Pull out every line of the material below that contains the word "height", treating uppercase and lowercase letters as different.
━━ DATA IN THIS EXERCISE ━━
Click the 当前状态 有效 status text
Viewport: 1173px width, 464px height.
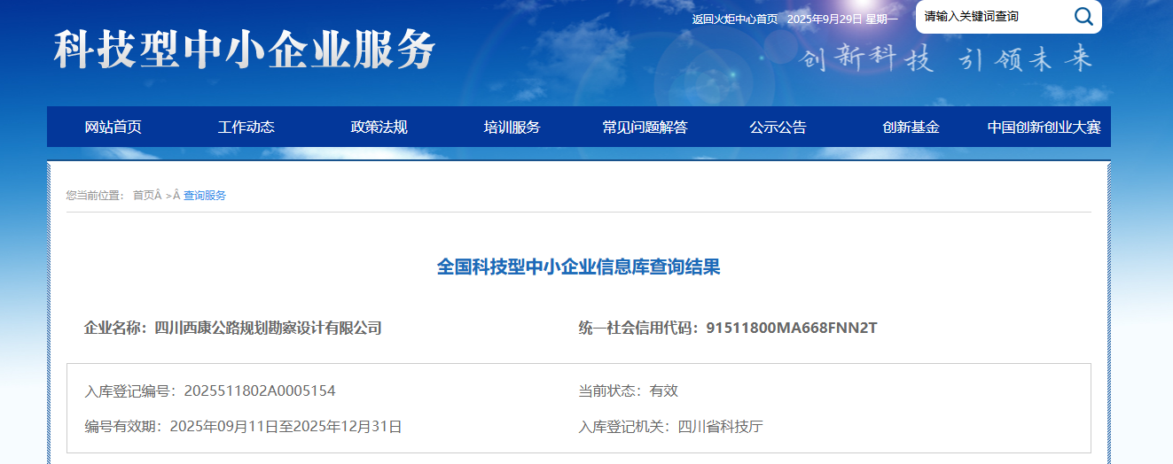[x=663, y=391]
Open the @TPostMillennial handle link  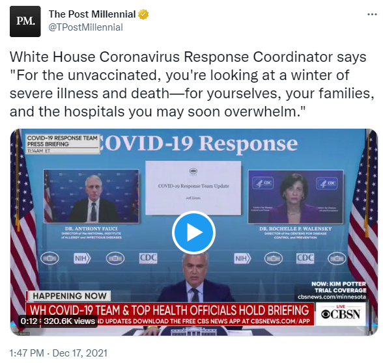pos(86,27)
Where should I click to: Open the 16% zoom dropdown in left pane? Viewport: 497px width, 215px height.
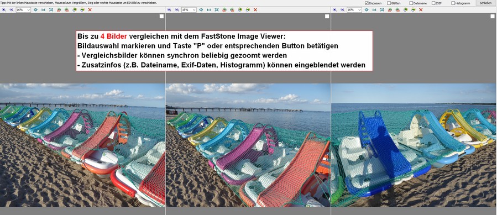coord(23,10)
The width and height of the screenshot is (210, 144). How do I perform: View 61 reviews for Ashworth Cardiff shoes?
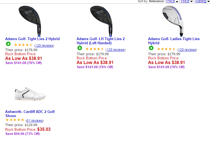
━━━
● EXERCISE RESULT:
Viewport: 1173px width, 464px height.
Where should I click to: Open the 16% zoom dropdown in left pane? Viewport: 497px width, 215px height.
The width and height of the screenshot is (210, 144). How do I perform: View 61 reviews for Ashworth Cardiff shoes?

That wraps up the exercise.